Her path to public health was “never a straight line,” as she puts it, but having committed to the field, Bertomen has made up for lost time. She is a project manager with Otowi Group, a consultant to public health agencies, nonprofits, governments and others, and it’s also where she also completed her MPH practicum and capstone project.
For her practicum, Bertomen worked on the Center for Disease Control and Prevention’s Strategic Scholars Program, helping nine state, local, territorial and tribal teams efficiently navigate the grant application process, one key part of the program’s overall goal of building resources and capacity in the public health system.
Her capstone project focused on helping the Arapahoe County Public Health Department identify and strengthen its existing community partnerships and also target opportunities to build new relationships. The work was necessitated by the dissolution of the Tri-County Health Department at the end of 2022 – which had for 75 years existed as an alignment of the public health departments of Arapahoe, Adams, and Douglas counties.
In the midst of that work, Bertomen fortified her studies with other projects of both personal and professional interest. She noted, for example, that her own experience with mental health challenges “has always been a part of my ‘why’ story” in driving her interest in public health. In 2022, she and colleague Lisa Peters won the Student Health Edu-Thon graduate digital competition, held by the Society for Public Education (SOPHE), with a project that focused on using digital tools to address mental health issues faced by adolescents.
In addition, Bertomen developed a strong interest in bolstering the public health workforce by helping to support colleagues who are in the early stages of their careers. In September 2022, she and Peters earned the John Muth Award from the Colorado Public Health Association (CPHA) for their work in strengthening the organization’s Emerging Leaders Committee (ELC). Bertomen has served as director of the committee for the past year, succeeding Peters.
The ELC work was about far more than checking a box on her resume, Bertomen stressed.
“I firmly believe in growing the next generation of public health leaders,” she said. “The best thing we can do is to invest in the next generation, train them and pass on historical public health knowledge.”
To accomplish those goals, the ELC opened up its meetings to anyone interested and focused on actively engaging young public health professionals, Bertomen said.
“We wanted the committee to be a place where students and early careerists come to learn and grow,” she said.
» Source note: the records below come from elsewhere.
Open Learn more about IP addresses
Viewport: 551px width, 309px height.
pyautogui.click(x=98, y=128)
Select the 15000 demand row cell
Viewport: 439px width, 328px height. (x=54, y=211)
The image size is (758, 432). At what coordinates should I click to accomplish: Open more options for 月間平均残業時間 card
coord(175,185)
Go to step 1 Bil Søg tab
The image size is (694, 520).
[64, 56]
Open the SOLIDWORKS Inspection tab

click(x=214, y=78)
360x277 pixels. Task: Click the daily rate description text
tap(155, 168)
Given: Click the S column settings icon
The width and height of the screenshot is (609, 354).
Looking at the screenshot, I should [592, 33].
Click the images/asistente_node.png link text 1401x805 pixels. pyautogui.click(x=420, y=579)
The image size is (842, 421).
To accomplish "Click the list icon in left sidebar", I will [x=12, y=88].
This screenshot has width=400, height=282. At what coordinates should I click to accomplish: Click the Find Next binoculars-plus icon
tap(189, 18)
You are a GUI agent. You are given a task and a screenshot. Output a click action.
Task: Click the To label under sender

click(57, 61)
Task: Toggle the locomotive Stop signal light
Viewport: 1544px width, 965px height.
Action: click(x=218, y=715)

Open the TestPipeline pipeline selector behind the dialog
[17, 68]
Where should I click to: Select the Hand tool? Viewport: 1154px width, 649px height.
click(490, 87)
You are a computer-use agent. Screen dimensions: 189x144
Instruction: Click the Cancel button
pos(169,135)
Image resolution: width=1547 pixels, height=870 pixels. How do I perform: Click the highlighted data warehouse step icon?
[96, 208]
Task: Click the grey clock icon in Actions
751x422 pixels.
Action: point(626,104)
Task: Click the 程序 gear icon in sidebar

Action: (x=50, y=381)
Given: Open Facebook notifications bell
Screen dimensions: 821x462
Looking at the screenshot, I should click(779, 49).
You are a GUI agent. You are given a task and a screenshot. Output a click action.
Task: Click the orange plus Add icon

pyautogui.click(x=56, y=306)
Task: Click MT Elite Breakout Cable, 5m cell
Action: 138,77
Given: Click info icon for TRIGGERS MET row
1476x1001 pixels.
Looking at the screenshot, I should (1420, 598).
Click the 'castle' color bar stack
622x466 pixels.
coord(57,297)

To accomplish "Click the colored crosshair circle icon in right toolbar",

The ELC created regular events to engage young public health professionals with networking events, healthcare mixers, resume workshops, reinvigorated communications, and a recent day-long Health Advocacy and Policy Summit that included support from ColoradoSPH. The event, which aimed to highlight the importance of understanding how legislation affects public health challenges, such as the response to COVID-19, drew 75 attendees on a spring Saturday, Bertomen said.
She added that her work on the ELC has solidified her career commitment.
“I love the public health workforce,” Bertomen said. “It is where my passion has led me. I want the workforce to be better so it can help to serve communities better.”
Two weeks before the convocation ceremony, Bertomen said she was still working on her speech, but said the subject of leadership remains top of mind.
“I view everyone around me as a leader,” she said. “I would not be the person I am today or be in the place I am today without other incredibly strong leaders surrounding me. It’s the people around me who keep me honest and strong and push me to be a better leader.”